What is asked: Can you reproduce the full guide to the 2008 South Ossetia War word for word?

Excerpt to read:
####################
Tuesday, August 19, 2008

The 2008 South Ossetia War: A Guide

A disabled Georgian tank lies in Tskhinvali after a failed assault

WHO STARTED IT?

There are two basic facts to keep in mind about the smokin' little war in Ossetia:

1. The Georgians started it.

2. They lost.

[...]

They were doing something they learned from Bush and Cheney: sticking to best-case scenarios, positive thinking. The Georgian plan was classic shock’n’awe with no hard, grown-up thinking about the long term. Their shiny new army would go in, zap the South Ossetians while they were on a peace hangover (the worst kind), and then…uh, they’d be welcomed as liberators? Sure, just like we were in Iraq. Man, you pay a price for believing in Bush.

The War Nerd
South Ossetia, The War of My Dreams, 11th August 2008

A CLASH OF PRINCIPLES

Up until now, this war was framed as a simple tale of Good Helpless Democratic Guy Georgia versus Bad Savage Fascist Guy Russia. In fact, it is far more complex than this, morally and historically.
####################
Available data:
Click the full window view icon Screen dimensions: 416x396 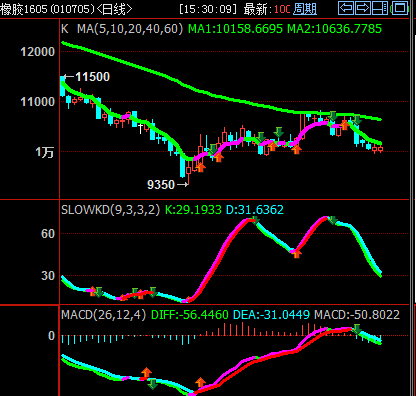point(400,8)
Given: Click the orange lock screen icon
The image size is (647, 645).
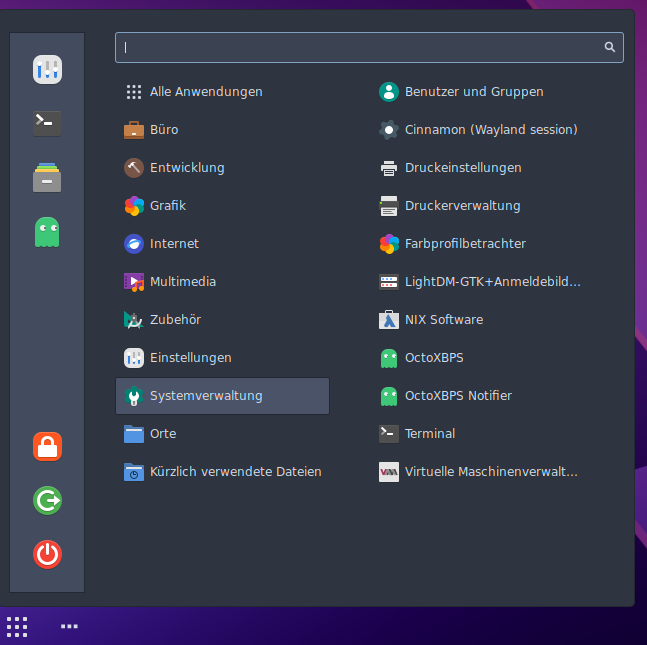Looking at the screenshot, I should click(47, 446).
####################
Exercise result:
Tuesday, August 19, 2008

The 2008 South Ossetia War: A Guide

A disabled Georgian tank lies in Tskhinvali after a failed assault

WHO STARTED IT?

There are two basic facts to keep in mind about the smokin' little war in Ossetia:

1. The Georgians started it.

2. They lost.

[...]

They were doing something they learned from Bush and Cheney: sticking to best-case scenarios, positive thinking. The Georgian plan was classic shock’n’awe with no hard, grown-up thinking about the long term. Their shiny new army would go in, zap the South Ossetians while they were on a peace hangover (the worst kind), and then…uh, they’d be welcomed as liberators? Sure, just like we were in Iraq. Man, you pay a price for believing in Bush.

The War Nerd
South Ossetia, The War of My Dreams, 11th August 2008

A CLASH OF PRINCIPLES

Up until now, this war was framed as a simple tale of Good Helpless Democratic Guy Georgia versus Bad Savage Fascist Guy Russia. In fact, it is far more complex than this, morally and historically.